● TASK DESCRIPTION: Print each line from the start of the records below up through the line where "[Facebook] (878, 25)" is found, exactly as given.
──────── EXCERPTED RECORDS ────────
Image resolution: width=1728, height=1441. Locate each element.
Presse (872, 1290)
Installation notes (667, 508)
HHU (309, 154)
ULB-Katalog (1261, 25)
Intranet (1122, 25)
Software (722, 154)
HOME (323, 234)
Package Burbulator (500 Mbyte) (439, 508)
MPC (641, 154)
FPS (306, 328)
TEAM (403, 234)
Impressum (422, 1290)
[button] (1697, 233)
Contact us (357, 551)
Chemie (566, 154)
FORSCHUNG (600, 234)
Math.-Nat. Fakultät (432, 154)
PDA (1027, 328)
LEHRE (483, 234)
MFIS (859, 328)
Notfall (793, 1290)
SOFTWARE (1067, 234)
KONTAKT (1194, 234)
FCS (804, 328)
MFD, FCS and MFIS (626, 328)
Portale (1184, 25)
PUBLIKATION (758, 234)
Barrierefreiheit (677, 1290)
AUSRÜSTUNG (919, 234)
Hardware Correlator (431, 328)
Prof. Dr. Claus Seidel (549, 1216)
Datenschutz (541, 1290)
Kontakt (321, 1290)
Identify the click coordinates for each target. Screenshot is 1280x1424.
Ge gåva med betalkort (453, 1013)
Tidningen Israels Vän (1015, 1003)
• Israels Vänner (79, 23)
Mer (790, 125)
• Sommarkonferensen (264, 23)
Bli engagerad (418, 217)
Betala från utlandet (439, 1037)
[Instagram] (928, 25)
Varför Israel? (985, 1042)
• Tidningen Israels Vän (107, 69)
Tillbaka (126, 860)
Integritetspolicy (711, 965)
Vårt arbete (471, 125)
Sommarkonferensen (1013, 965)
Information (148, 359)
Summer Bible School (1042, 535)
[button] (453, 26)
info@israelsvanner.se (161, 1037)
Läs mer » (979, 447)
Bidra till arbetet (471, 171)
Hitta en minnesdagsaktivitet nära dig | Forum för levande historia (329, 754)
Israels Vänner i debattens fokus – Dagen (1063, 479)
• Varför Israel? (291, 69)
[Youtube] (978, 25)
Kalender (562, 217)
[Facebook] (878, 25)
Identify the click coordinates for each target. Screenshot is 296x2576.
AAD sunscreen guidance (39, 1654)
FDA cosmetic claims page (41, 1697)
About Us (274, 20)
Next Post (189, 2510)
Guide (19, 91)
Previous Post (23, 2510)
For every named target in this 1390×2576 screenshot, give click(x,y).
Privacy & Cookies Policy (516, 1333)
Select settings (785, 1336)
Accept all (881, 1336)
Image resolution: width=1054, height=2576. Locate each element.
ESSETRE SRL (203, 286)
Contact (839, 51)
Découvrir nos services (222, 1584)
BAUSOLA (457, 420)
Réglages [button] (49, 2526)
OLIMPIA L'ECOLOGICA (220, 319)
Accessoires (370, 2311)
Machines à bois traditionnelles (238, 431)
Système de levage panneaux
────────
● TASK ANSWER:
Image resolution: width=1728, height=1441. Locate each element.
Presse (872, 1290)
Installation notes (667, 508)
HHU (309, 154)
ULB-Katalog (1261, 25)
Intranet (1122, 25)
Software (722, 154)
HOME (323, 234)
Package Burbulator (500 Mbyte) (439, 508)
MPC (641, 154)
FPS (306, 328)
TEAM (403, 234)
Impressum (422, 1290)
[button] (1697, 233)
Contact us (357, 551)
Chemie (566, 154)
FORSCHUNG (600, 234)
Math.-Nat. Fakultät (432, 154)
PDA (1027, 328)
LEHRE (483, 234)
MFIS (859, 328)
Notfall (793, 1290)
SOFTWARE (1067, 234)
KONTAKT (1194, 234)
FCS (804, 328)
MFD, FCS and MFIS (626, 328)
Portale (1184, 25)
PUBLIKATION (758, 234)
Barrierefreiheit (677, 1290)
AUSRÜSTUNG (919, 234)
Hardware Correlator (431, 328)
Prof. Dr. Claus Seidel (549, 1216)
Datenschutz (541, 1290)
Kontakt (321, 1290)
Identify the click coordinates for each target. Screenshot is 1280x1424.
Ge gåva med betalkort (453, 1013)
Tidningen Israels Vän (1015, 1003)
• Israels Vänner (79, 23)
Mer (790, 125)
• Sommarkonferensen (264, 23)
Bli engagerad (418, 217)
Betala från utlandet (439, 1037)
[Instagram] (928, 25)
Varför Israel? (985, 1042)
• Tidningen Israels Vän (107, 69)
Tillbaka (126, 860)
Integritetspolicy (711, 965)
Vårt arbete (471, 125)
Sommarkonferensen (1013, 965)
Information (148, 359)
Summer Bible School (1042, 535)
[button] (453, 26)
info@israelsvanner.se (161, 1037)
Läs mer » (979, 447)
Bidra till arbetet (471, 171)
Hitta en minnesdagsaktivitet nära dig | Forum för levande historia (329, 754)
Israels Vänner i debattens fokus – Dagen (1063, 479)
• Varför Israel? (291, 69)
[Youtube] (978, 25)
Kalender (562, 217)
[Facebook] (878, 25)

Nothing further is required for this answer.